Saturday, February 22, 2020

"The Journey Before Us"

New from Rutgers University Press: The Journey Before Us: First-Generation Pathways from Middle School to College by Laura Nichols.

About the book, from the publisher:
More students are enrolling in college than ever before in U.S. history. Yet, many never graduate. In The Journey Before Us, Laura Nichols examines why this is by sharing the experiences of aspiring first-generation college students as they move from middle-school to young adulthood. By following the educational trajectories and transitions of Latinx, mainly second-generation immigrant students and analyzing national data, Nichols explores the different paths that students take and the factors that make a difference. The interconnected role of schools, neighborhoods, policy, employment, advocates, identity, social class, and family reveal what must change to address the “college completion crisis.” Appropriate for anyone wanting to understand their own educational journey as well as students, teachers, counselors, school administrators, scholars, and policymakers, The Journey Before Us outlines what is needed so that education can once again be a means of social mobility for those who would be the first in their families to graduate from college.
Laura Nichols is an associate professor of sociology at Santa Clara University in California. She is the co-editor of Undocumented and In College: Students and Institutions in a Climate of National Hostility.

--Marshal Zeringue

Friday, February 21, 2020

"Contentious Minds"

New from Oxford University Press: Contentious Minds: How Talk and Ties Sustain Activism by Florence Passy and Gian-Andrea Monsch.

About the book, from the publisher:
Why does the mind matter for collective action? In Contentious Minds, Florence Passy and Gian-Andrea Monsch explain how cognitive and relational processes allow activists participate in and sustain their commitment to activism. Based on a wide array of survey and interview data with activists engaged in protest, volunteering and unions, they highlight how a commitment community develop shared values, identities, and meanings through interaction. The interplay of talk and ties enables stories and meanings to be constructed and exchanged, conveys worldviews and intentions that are modified through ongoing conversations, and reinforces and maintains commitment over time. Passy and Monsch's ambitious work brings the mind and culture back into the study of social movements and highlights the crucial role social networks play in constructing the communities and shared values that sustain commitment.
Florence Passy is Associate Professor of Political Science at the University of Lausanne, Switzerland.

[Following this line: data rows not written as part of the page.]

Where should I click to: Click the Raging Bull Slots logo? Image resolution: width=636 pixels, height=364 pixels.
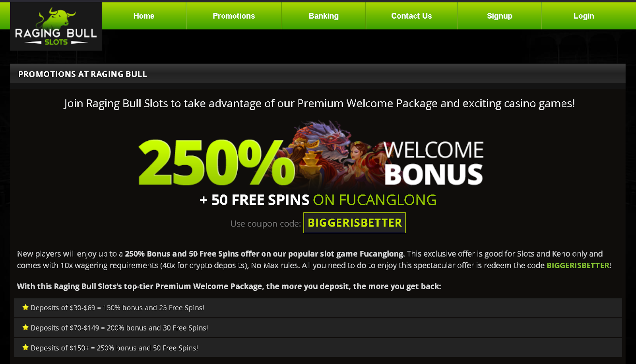[x=56, y=26]
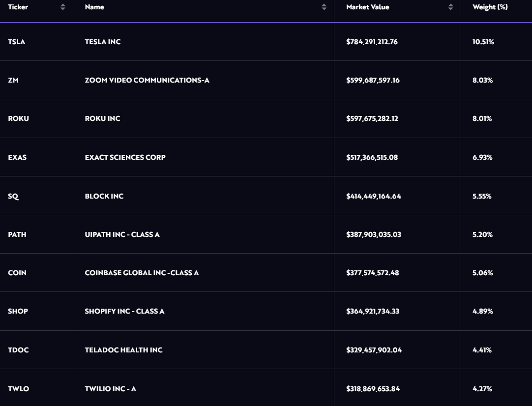532x406 pixels.
Task: Select UIPATH INC - CLASS A
Action: (122, 234)
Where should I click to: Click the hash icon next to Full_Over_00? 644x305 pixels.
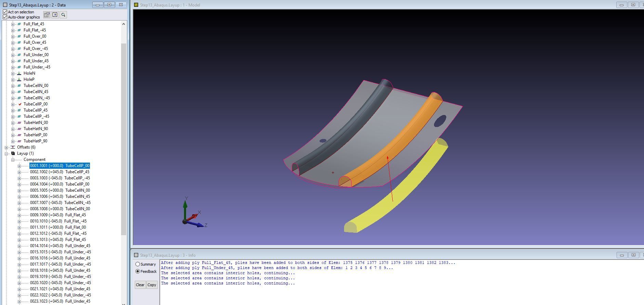point(19,36)
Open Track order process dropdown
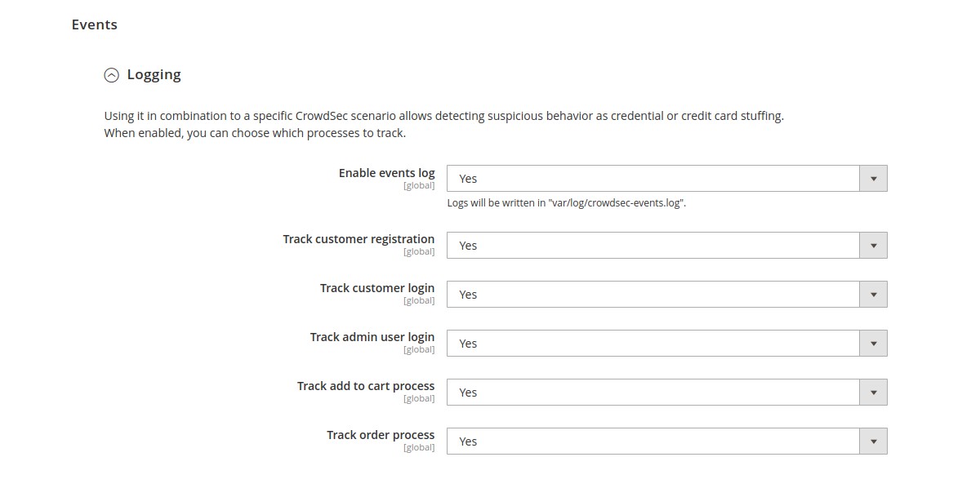This screenshot has width=980, height=497. click(653, 442)
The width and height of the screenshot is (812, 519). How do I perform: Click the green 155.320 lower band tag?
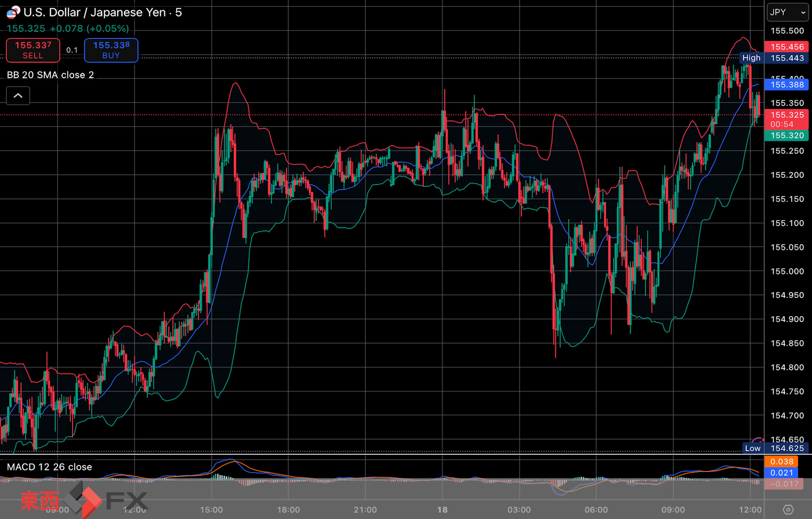point(786,136)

Gian-Andrea Monsch is a Senior Researcher at FORS, the Swiss Centre of Expertise in the Social Sciences based at the University of Lausanne, Switzerland.

--Marshal Zeringue

"Midlife Crisis"

New from the University of Chicago Press: Midlife Crisis: The Feminist Origins of a Chauvinist Cliche by Susanne Schmidt.

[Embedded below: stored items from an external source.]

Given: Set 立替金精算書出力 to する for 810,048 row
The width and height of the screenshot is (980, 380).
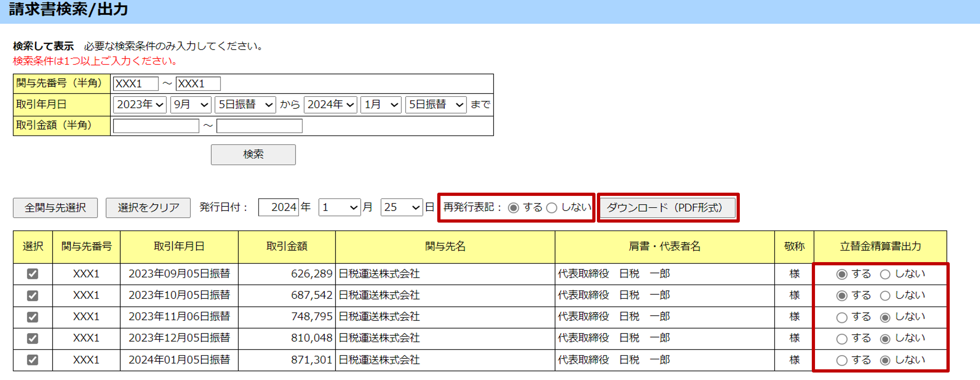Looking at the screenshot, I should 842,339.
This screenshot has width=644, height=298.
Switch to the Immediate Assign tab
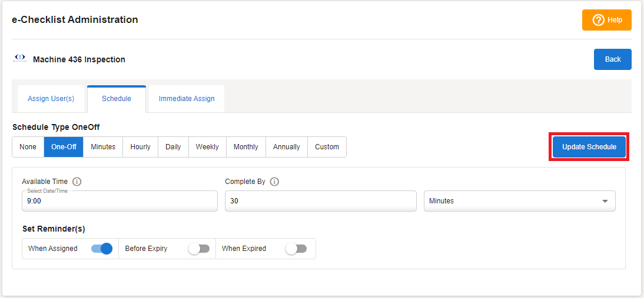tap(187, 99)
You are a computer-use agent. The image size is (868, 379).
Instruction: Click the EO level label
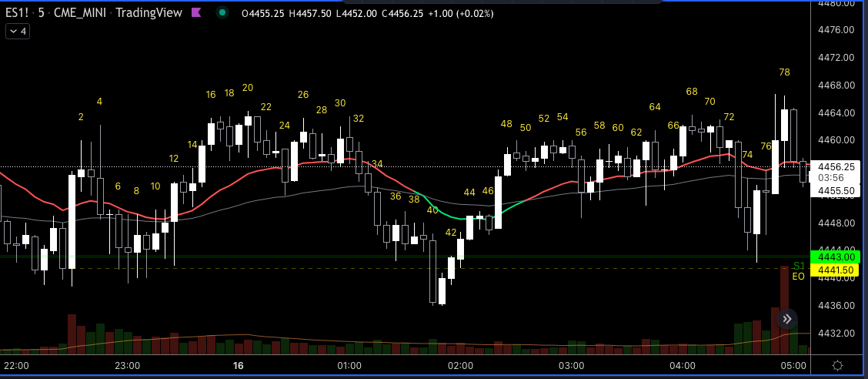pos(798,276)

About the book, from the publisher:
The phrase “midlife crisis” today conjures up images of male indulgence and irresponsibility—an affluent, middle-aged man speeding off in a red sports car with a woman half his age—but before it become a gendered cliché, it gained traction as a feminist concept. Journalist Gail Sheehy used the term to describe a midlife period when both men and women might reassess their choices and seek a change in life. Sheehy’s definition challenged the double standard of middle age—where aging is advantageous to men and detrimental to women—by viewing midlife as an opportunity rather than a crisis. Widely popular in the United States and internationally, the term was quickly appropriated by psychological and psychiatric experts and redefined as a male-centered, masculinist concept.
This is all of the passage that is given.